A case study on using voice technology to assist the museum visitor

In 1952, Bell Laboratories developed what is considered the first speech recognition system: Audrey (Pinola, 2011). It could only understand numbers and it required the speaker to pause between words. Since then, other systems followed, each with a growing vocabulary set but each with different limitations on usage. It was only in the 2000s that speech recognition made a significant leap forward, first with the Google Voice Search application and Google Now, and then very closely followed by Apple\’s Siri. Mobile devices offered an ideal platform for practical uses of hands-free speech recognition tools. Both Google tools and Siri also relied heavily on the power of cloud-based computing, the ability to draw upon a massive amount of data pertaining to speech search queries, and an ever evolving and constantly learning analysis of one\’s own unique speech patterns, all of which helped these tools to produce the best possible response to a user’s query. While not mainstream yet, the improved accuracy, as well as the quirkiness of these tools helped increase overall awareness of voice activated technologies in solving basic user questions.

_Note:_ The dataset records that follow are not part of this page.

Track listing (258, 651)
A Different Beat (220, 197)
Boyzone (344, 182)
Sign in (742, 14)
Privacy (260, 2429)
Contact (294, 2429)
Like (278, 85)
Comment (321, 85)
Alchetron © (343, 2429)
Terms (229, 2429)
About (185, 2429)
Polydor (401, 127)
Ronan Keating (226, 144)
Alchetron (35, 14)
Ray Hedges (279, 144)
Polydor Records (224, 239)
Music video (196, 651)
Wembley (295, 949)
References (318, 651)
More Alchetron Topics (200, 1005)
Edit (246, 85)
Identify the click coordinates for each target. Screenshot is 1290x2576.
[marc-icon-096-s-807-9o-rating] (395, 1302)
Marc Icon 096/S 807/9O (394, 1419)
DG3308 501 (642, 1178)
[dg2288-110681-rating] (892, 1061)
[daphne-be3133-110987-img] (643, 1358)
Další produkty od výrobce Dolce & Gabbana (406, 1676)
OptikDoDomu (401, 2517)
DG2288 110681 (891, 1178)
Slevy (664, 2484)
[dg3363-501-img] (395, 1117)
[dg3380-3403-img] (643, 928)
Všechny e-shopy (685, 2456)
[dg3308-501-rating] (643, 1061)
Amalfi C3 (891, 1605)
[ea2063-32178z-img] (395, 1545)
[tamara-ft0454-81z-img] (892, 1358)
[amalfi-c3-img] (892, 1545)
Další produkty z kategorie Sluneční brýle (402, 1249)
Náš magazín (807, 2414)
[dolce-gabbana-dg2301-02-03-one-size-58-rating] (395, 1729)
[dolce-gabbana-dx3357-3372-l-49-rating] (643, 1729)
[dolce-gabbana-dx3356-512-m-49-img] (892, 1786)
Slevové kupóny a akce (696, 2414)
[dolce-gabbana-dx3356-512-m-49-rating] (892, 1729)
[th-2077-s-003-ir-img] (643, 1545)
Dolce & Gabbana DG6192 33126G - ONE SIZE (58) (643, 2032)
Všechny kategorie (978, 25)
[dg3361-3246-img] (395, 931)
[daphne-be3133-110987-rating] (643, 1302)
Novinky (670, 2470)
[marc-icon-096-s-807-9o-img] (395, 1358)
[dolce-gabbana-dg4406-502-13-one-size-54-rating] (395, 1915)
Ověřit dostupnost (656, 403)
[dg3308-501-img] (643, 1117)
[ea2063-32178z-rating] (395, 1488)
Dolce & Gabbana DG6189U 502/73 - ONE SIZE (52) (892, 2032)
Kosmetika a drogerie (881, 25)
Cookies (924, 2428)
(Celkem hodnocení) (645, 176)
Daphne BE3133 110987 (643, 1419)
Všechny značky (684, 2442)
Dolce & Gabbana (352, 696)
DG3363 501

As voice activated smart devices become more mainstream with consumers, we at The Museum of Modern Art (MoMA) in New York City, have taken steps towards analyzing its potential uses on both a consumer and an enterprise level to assist our Museum community. In order to do this, we focused on the Amazon Echo. In this How-To session we will cover how we integrated the Amazon Echo with the MoMA Collections database and built it a new \”skill\” for answering queries related to modern and contemporary art at MoMA. The purpose of this session is to introduce voice activated technologies with a concrete and functioning prototype. We will walk through the technical implementation details of our prototype and discuss what MoMA considers the potential use cases at our Museum.